* [問題]
目的と目標に関する文章を読み、以下に答えてください。
(a) 文章の冒頭では、目的をどのように定義していますか。
(b) 筆者の人生で最も大きな括りの目標は何ですか。
(c) 筆者の目標は、どのような目的のためのものですか。

* [引用文]
((

目的は、「目標を達成した先に何を見るか」です。例えば、「偏差値の高い有名大学に入る!」と目標を立てたとしましょう。その先に何を求めているのでしょう。「自分自身をもっと成長させたい」とか「大企業に入ってお金持ちになりたい」とか目標を達することによって得たいものが目的です。

私の目的と目標

 ずいぶんと偉そうに。ごめんなさい。笑
 ここからは、自分に置き換えて話を進めます。僕の人生の最も大きな括りの目標は「世界一の野球アナリストになること」です。それは、「データ分析を通じてスポーツ界を豊かにする」という目的のためです。非常に簡潔にまとめてしまっていますので、もう少し詳細に説明しますね。

「データ分析を通じてスポーツ界を豊かにする」

 実は、ここまでに分かりにくい伏線を張ってきましたが、「支える」人の価値が見直されつつあるのではないかと考えています。私の場合は、アナリストですので、よりその方向に着眼点を置くわけですが。

))

* [データ一覧]
((

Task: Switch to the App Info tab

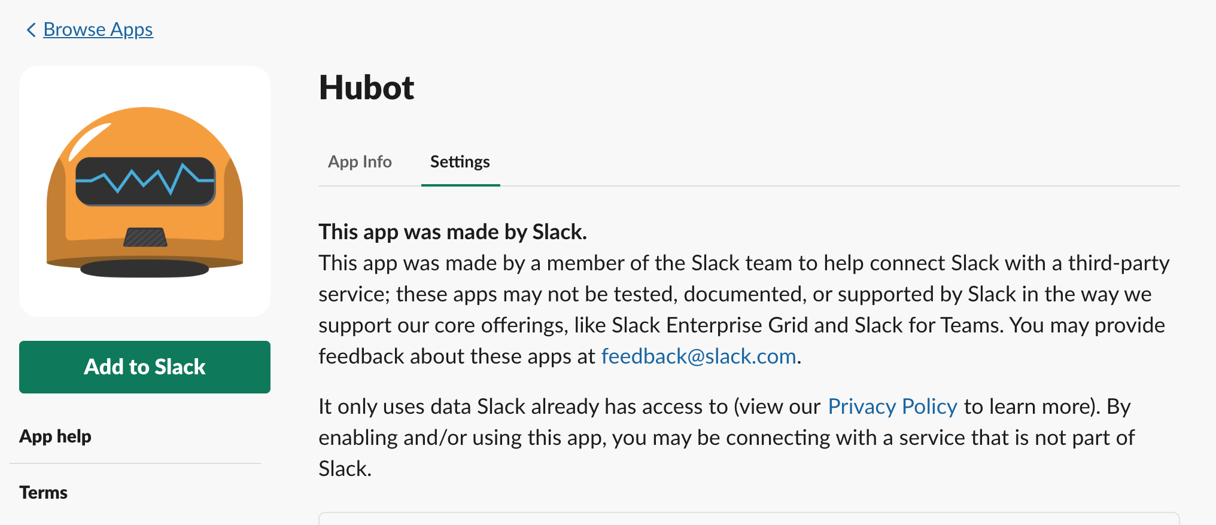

))
((

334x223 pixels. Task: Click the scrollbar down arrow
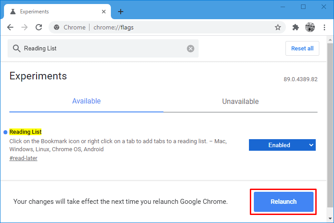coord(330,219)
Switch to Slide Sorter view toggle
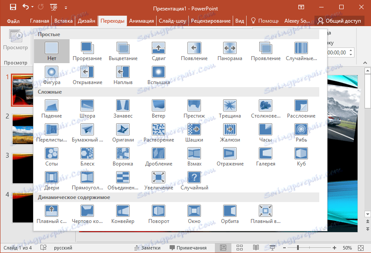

))
((

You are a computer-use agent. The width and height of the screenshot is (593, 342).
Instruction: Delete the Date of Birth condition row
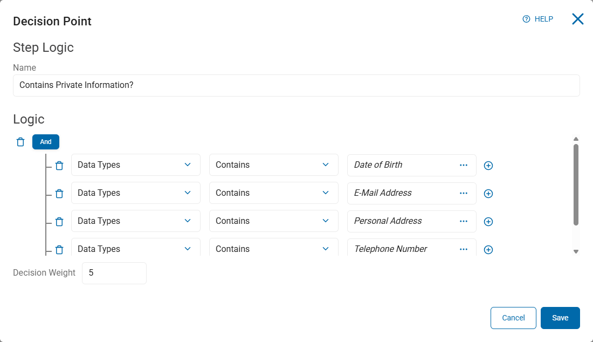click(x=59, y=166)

))

* [解答]
(a) 「目標を達成した先に何を見るか」です。
(b) 「世界一の野球アナリストになること」です。
(c) 「データ分析を通じてスポーツ界を豊かにする」という目的のためです。